食用に適する野草も生えていましたし、穀物もまあ、元々の住民たちが植えていたのであろう麦や芋などが野生化して見つかったので問題ないでしょう。麦をひくのは面倒ですが、芋があったのは嬉しいですわね。
魔術袋の食料もまだ多少ありますし。
ダンネット・ヘッドまでは入江を迂回するように歩いて10kmちょっとでしょうか。
一度行ってきましたの。崖の突端、ブリテン島の最北端。海の向こうにホイ島がうっすら見えます。
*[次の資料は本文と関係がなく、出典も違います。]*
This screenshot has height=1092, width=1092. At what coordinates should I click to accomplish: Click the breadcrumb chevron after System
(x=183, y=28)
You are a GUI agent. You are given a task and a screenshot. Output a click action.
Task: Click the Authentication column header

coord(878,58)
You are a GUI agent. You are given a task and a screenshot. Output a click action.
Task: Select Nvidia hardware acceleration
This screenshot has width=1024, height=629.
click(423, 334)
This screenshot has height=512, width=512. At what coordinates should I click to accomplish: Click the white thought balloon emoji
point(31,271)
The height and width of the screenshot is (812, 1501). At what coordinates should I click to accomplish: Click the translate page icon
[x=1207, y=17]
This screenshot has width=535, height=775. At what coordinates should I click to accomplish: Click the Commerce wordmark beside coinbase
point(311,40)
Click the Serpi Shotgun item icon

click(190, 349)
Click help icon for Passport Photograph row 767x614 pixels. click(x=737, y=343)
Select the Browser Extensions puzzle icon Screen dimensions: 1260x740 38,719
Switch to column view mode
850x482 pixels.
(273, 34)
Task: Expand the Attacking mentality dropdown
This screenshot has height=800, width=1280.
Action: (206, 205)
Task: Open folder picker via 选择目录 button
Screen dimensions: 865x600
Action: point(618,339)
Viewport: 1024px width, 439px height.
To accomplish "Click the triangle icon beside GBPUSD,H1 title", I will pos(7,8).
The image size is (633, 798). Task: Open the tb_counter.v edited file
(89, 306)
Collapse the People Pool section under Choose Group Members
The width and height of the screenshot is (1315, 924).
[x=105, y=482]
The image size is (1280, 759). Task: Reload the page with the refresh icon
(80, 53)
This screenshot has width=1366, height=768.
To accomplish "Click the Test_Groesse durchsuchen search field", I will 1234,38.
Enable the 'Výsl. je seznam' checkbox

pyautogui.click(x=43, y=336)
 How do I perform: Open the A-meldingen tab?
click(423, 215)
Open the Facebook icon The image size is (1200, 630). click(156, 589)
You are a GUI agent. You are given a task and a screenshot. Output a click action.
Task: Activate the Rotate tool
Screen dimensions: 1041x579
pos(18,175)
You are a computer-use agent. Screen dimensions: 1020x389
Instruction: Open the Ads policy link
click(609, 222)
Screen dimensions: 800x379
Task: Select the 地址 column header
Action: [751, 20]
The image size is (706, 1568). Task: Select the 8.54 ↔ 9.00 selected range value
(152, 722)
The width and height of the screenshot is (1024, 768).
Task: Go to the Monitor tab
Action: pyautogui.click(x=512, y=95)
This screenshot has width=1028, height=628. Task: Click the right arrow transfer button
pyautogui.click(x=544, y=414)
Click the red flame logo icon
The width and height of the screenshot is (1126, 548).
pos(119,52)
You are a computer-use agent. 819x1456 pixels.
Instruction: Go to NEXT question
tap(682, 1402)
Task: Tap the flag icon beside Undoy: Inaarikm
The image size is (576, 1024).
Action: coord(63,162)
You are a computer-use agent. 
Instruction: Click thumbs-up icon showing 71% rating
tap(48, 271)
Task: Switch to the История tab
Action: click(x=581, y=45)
北風は冷たく、確かに風の魔力が強いですの。義兄様はこことの往復を日課にすることとなりました。風の魔力を身に蓄えていくと。帰り道に獣を狩ってくださるので、それを夕飯にします。
わたくしはサーソーの町で海際にいます。
近くで芋を掘ってきて、海で魚を捕まえるのです。釣りの経験はありませんが、スティングが縦ロールをするすると伸ばすと勝手に魚を捕らえてくれるので便利なものですの。
食べ物の問題が無くなったら魔力回復につとめねば。わたくしの魔力はともかく、髪に蓄えたものと竜鱗が失われたのが正直厳しいですわ。
波打ち際、金魚鉢から出て波を身体に浴びていたクロが話しかけてきました。